I wrote the above paragraph before the murder charges were dismissed. So now let me add, the county attorney should be charged with aiding and abetting. His inaction shows incompetence. He’s so afraid of losing a case in which the defendant already admitted to the crime that he’s taken the case away from a jury of peers, who just might have had the guts and the wisdom to do what he wouldn’t, and decided to run away from it.

I hate to think I’ll ever be in a position where I expect to get justice in Flathead County. Maybe in the next election people will remember this weak-willed display of injustice and choose to elect someone who actually intends to seek justice for victims.

—Doug Adams, Whitefish

Border debate

Democrats are hoping to claim the moral high ground in the immigration debate by supporting the unrestricted flow of people illegally crossing our borders as a humanitarian issue. But do they really? Let’s look at some of the things they said when Obama was President.
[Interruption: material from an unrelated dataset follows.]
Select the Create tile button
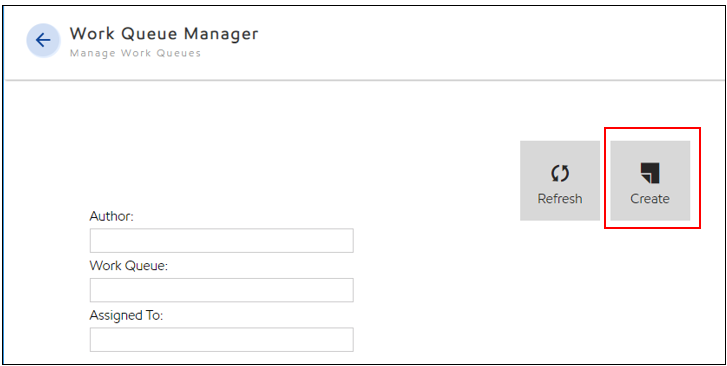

Chuck Schumer - “Illegal immigration is wrong, plain and simple.” Referring to the 600 miles of fencing that had been already been built, he called it “a significant barrier to illegal immigration.”
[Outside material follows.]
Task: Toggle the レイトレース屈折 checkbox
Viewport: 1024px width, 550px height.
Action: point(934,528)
Schumer also is on record saying “one of the most effective things we do on the border is turn people back. They get up to the border and we find them and say ‘go home’.”

Nancy Pelosi – “We do need to address the issue of immigration and the challenge we have of undocumented people in our country. We certainly do not want any more coming in.”

Hillary Clinton – “We have to send a clear message that just because your child gets across the border, that doesn’t mean your child gets to stay.”

In 2013, every single Democrat voted for $46 billion in border security, including money for 700 miles of border fencing. But they are willing to shut down the government over an additional $5 billion to continue the process they started.

So which is it? Are they just pandering for votes? It is easy to say anything when you are the opposition party. Nothing you propose will ever become law so there’s no accountability. Schumer and Pelosi both know that a nation must control its borders. Something they clearly supported when in power, but oppose now that Trump is president. My guess is that they would oppose tearing down the existing fence if Trump proposed doing it.